Siempre es difícil desentrañar la causa y el efecto, pero no se puede dejar de notar hasta qué punto este efecto de ondulación parece haberse extendido más allá de Estados Unidos también. Aquí, en el hogar de la Carta Magna, los ministros se han parado en la tribuna amenazando con violar el estado de derecho, y la semana pasada se aprobó un proyecto de ley en el parlamento que anula un hallazgo de hecho -que Ruanda es “insegura”- por parte de nuestro Tribunal Supremo (y podría citar una docena de ejemplos más). A mí me parece que necesitamos un enfoque más sólido hacia el asilo, pero ¿no sería mejor hacerlo modificando leyes y tratados en lugar de ignorarlos y violarlos? Lo último hará poco para proteger nuestras fronteras, pero mucho para debilitar las normas que tardaron siglos en evolucionar.
Quizás es un poco simplista pedir un reinicio, pero es lo que necesitamos. Es por eso que espero que Trump pierda en noviembre, incluso mientras admiro algunas (aunque no todas) de sus políticas. Pero tampoco puedo evitar la sensación persistente de que esto se trata de algo más que Trump; incluso de algo más que Estados Unidos. Es una creciente sensación de que la sutileza moral de la democracia está cada vez más desequilibrada con la histeria ruidosa, superficial y grandilocuente inducida por las redes sociales de nuestros tiempos. Miren los informes de Freedom House que revelan que las normas democráticas están retrocediendo en todo el mundo. O miren esa farsa de rueda de prensa de la semana pasada en la que Rishi Sunak, un tipo sensato autodenominado, presumió: “Ningún tribunal extranjero nos impedirá despegar”. Incluso si creen que el Reino Unido debería retirarse de la Corte Europea de Derechos Humanos, espero que se estremezcan ante la insinuación de que los tribunales son sospechosos, tal vez incluso siniestros.

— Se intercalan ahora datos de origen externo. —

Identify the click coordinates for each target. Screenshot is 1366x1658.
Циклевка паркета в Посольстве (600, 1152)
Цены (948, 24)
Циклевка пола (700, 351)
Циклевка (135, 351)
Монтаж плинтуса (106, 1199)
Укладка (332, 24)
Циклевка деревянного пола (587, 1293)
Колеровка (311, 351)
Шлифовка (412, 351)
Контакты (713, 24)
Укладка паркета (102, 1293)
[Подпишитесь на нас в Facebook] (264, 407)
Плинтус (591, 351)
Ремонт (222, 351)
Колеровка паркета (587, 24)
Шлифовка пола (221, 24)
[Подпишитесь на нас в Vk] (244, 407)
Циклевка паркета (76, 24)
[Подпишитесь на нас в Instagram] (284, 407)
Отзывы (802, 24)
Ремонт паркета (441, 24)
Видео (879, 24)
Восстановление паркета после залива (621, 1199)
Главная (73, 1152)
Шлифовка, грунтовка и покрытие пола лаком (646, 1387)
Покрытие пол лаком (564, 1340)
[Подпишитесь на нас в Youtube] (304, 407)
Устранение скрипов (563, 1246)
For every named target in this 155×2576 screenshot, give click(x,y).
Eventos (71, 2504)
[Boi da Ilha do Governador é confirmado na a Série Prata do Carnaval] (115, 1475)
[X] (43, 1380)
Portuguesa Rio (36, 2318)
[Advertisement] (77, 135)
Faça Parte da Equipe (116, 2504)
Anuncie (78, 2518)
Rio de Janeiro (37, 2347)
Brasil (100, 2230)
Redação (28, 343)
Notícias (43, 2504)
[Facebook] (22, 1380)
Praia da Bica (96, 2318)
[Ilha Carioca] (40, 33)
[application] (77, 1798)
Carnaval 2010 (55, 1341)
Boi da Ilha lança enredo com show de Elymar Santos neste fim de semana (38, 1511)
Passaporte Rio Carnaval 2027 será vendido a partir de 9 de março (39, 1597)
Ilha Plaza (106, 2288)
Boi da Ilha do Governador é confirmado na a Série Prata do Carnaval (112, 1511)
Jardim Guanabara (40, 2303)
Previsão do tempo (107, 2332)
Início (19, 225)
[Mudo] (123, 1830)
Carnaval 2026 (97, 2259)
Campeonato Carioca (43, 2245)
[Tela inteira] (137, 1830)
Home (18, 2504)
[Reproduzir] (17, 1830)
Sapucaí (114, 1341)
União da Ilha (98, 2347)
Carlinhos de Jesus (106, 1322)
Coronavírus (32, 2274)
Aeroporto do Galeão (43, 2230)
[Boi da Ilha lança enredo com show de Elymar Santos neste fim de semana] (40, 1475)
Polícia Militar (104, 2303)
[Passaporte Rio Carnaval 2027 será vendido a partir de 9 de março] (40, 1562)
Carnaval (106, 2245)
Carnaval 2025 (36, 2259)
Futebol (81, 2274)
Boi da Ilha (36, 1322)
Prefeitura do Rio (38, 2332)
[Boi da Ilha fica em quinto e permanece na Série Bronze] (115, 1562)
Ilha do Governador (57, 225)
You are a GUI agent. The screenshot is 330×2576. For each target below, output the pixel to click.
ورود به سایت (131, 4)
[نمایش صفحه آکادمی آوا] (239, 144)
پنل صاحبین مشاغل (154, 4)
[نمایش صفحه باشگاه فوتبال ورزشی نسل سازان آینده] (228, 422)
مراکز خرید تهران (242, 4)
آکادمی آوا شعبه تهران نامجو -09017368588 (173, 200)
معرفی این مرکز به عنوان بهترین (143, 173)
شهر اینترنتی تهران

Estamos jugando con fuego. Así que permítanme terminar con un verdadero héroe de la democracia. No estoy hablando de Jefferson, Adams o incluso Thatcher, sino de un tipo llamado Aaron Van Langevelde. Este humilde funcionario republicano con un interés académico en historia fue la persona elegida por el destino para mostrar lo que significa la democracia y por qué importa. Una de sus responsabilidades incluía formar parte de la junta de escrutinio estatal de Michigan en 2020, un grupo que certifica el resultado de la votación presidencial del estado.
A medida que se acercaba la reunión, Van Langevelde fue objeto de una gran intimidación por parte de fanáticos de Maga e insinuaciones de que su carrera en el partido dependía de su lealtad. Pero él era consciente de una lealtad diferente: la verdad. En la tarde del 23 de noviembre de 2020, después de horas de testimonios, aclaró su garganta mientras los expertos retenían el aliento. “John Adams dijo una vez: ‘Somos un gobierno de leyes, no de hombres’… Esta junta debe hacer su parte para defender el estado de derecho y cumplir con su deber legal de certificar esta elección”.
Esto, permítanme sugerir, es lo que se ve cuando se tiene fidelidad a las normas democráticas. Es trágico que tan pocos políticos en estos días sean capaces de demostrar lo mismo.